Yes, Cesium has an overall far clip. You can increase it without much ill effect, if necessary.

It’s not surprising that you see weird LOD effects when underground. Subsurface views are unfortunately not very well supported in Cesium currently.

You can turn on wireframe by setting:

scene.globe._surface.tileProvider._debug.wireframe = true;

Thanks for the info. I do hope that underground views become supported in the future. It’s the only way to see an underground tunnel system. Perhaps for now it could simply reverse the normals and not draw table overhangs when underground. One problem though is that there would be no horizon culling due to the lack of an horizon while underground. Perhaps an artificial horizon could be used while underground, calculated from the same lat/lon but above ground.

While working on a GTA3 CLEO mod I’ve discovered you can actually see the tunnel system as well as the ground textures from underground. It would be awesome to have this in Cesium.

For rendering stats, check out the Cesium Inspector: http://cesiumjs.org/Cesium/Apps/Sandcastle/index.html?src=Cesium%20Inspector.html&label=Showcases

For translucent terrain, try this branch. It is just a proof-of-concept though.

Patrick

Thanks for the inspector link, it’s very informative.

Translucent terrain would be great for seeing underground structures when the camera is above the terrain. When the camera is underground it would be nice if the textures were rendered on the underside of the terrain tiles, opaque or translucent. In the GTA3 video example I doubt the game-engine developer intended anyone to be underground and outside of a tunnel at the same time. I believe the reason you can see terrain texture above and below ground is because they simply ignore surface normals when drawing textures on the terrain, but for Cesium the normals could simply be reversed and skirts going up instead of down.
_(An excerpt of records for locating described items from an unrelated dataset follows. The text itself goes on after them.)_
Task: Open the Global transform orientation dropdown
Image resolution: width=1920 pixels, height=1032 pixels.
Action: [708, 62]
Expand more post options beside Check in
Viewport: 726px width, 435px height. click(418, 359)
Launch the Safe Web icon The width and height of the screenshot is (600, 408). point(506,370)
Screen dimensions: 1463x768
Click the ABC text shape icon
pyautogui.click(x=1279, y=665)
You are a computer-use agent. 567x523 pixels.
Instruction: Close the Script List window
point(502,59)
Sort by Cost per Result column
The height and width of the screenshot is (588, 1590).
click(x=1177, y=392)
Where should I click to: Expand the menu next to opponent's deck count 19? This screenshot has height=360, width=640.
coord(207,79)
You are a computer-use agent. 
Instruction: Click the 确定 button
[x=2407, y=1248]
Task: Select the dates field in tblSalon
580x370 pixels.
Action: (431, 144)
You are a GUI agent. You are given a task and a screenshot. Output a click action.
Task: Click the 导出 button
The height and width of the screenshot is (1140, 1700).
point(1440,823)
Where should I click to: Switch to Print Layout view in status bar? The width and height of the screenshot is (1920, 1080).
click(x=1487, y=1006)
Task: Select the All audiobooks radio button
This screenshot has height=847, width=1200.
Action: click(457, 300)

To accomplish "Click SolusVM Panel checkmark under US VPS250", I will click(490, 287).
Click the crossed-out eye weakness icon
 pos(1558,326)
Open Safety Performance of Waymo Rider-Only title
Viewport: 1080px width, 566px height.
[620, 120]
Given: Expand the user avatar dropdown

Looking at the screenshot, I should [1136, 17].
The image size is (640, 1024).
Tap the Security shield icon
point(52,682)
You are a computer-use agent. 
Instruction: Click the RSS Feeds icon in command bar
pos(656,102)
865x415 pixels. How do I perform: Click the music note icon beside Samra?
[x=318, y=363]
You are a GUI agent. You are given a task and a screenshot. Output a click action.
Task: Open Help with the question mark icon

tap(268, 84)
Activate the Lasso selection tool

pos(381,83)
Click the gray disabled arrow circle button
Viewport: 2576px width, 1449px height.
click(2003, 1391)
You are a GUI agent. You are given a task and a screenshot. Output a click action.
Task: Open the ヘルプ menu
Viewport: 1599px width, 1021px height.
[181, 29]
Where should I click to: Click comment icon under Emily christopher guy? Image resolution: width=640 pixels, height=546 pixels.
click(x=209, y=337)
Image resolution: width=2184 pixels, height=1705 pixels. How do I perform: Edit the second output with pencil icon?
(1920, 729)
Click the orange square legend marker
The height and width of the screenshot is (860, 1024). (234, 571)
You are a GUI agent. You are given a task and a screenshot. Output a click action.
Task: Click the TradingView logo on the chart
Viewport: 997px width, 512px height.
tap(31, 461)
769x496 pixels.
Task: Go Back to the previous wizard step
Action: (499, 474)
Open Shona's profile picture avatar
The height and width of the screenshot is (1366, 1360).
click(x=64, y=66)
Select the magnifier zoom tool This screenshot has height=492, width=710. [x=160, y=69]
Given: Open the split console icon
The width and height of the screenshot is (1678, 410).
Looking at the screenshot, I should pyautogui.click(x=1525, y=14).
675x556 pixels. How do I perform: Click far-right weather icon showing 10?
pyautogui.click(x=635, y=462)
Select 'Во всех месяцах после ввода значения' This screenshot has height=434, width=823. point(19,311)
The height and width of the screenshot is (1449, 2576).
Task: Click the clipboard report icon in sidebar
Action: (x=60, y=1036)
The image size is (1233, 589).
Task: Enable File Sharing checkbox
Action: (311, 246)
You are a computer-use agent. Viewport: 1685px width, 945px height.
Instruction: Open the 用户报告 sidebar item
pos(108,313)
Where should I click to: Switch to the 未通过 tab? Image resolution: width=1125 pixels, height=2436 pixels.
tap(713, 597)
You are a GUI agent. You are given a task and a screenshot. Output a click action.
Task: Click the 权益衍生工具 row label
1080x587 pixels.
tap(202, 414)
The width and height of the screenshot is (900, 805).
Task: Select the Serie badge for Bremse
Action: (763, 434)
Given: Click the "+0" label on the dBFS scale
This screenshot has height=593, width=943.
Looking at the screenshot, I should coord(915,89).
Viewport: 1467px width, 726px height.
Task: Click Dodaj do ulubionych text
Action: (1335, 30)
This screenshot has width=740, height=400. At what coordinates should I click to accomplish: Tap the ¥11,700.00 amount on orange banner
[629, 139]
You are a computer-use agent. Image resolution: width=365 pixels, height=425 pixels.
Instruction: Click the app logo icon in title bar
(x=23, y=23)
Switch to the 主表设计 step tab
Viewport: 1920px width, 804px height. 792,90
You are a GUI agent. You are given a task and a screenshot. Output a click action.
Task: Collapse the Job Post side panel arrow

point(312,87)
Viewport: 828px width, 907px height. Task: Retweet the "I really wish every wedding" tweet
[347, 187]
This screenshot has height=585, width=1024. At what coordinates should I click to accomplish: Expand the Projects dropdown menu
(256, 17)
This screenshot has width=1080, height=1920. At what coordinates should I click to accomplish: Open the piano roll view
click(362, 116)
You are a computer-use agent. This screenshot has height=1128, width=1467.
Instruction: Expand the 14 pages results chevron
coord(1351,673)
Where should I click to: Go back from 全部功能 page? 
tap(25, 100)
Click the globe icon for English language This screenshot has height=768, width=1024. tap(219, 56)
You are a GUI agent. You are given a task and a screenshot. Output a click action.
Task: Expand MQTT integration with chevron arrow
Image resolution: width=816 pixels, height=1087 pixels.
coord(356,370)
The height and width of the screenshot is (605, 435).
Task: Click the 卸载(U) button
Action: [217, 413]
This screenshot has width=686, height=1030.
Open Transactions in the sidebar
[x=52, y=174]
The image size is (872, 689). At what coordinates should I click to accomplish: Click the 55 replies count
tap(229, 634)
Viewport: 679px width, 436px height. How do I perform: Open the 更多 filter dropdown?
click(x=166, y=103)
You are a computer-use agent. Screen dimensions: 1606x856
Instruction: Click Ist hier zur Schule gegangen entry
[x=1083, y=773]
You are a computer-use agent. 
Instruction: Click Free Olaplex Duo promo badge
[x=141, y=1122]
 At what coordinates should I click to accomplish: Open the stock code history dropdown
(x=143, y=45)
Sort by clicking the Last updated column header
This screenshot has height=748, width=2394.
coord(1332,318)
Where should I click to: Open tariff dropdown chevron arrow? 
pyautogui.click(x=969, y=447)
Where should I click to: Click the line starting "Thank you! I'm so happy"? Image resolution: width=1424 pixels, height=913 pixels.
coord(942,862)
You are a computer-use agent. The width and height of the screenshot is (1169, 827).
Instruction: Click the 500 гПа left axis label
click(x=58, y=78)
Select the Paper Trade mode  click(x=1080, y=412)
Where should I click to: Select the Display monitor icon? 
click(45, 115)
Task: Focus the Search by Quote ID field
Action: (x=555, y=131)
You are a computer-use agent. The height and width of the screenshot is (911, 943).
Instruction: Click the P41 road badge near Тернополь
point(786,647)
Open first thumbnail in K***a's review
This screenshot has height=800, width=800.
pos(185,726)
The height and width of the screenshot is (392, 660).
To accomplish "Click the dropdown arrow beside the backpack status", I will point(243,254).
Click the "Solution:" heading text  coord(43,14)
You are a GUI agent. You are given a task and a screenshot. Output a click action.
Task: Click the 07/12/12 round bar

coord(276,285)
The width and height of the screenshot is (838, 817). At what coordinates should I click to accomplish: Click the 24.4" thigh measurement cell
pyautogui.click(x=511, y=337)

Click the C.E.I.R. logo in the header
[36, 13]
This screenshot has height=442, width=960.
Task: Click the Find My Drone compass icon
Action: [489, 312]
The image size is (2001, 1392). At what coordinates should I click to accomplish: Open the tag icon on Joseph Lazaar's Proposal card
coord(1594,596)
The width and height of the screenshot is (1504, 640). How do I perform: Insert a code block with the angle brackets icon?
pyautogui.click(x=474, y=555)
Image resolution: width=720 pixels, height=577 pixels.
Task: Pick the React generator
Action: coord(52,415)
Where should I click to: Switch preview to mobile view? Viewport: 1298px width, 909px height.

Besides seeing underground structures, another nifty feature of placing the camera underground would be to quickly see everything that is behind the horizon, such as what is on the opposite side of the Globe.

Not sure if this example is what you are looking for but thought it might be of interest:
Animation from Cesium subsurface earthquakes: https://www.youtube.com/watch?v=vbXf3scNL2E

If you want more examples of subsurface and transparent surfaces here at the bottom of this page is the Cesium example in the animation.

KMZ examles and Cesium (subsurface earthquake at bottom of page): http://hitechmex.org/kml_examples/

Note: The earthquake example may take a while to load because it has 24 thousand earthquake data points.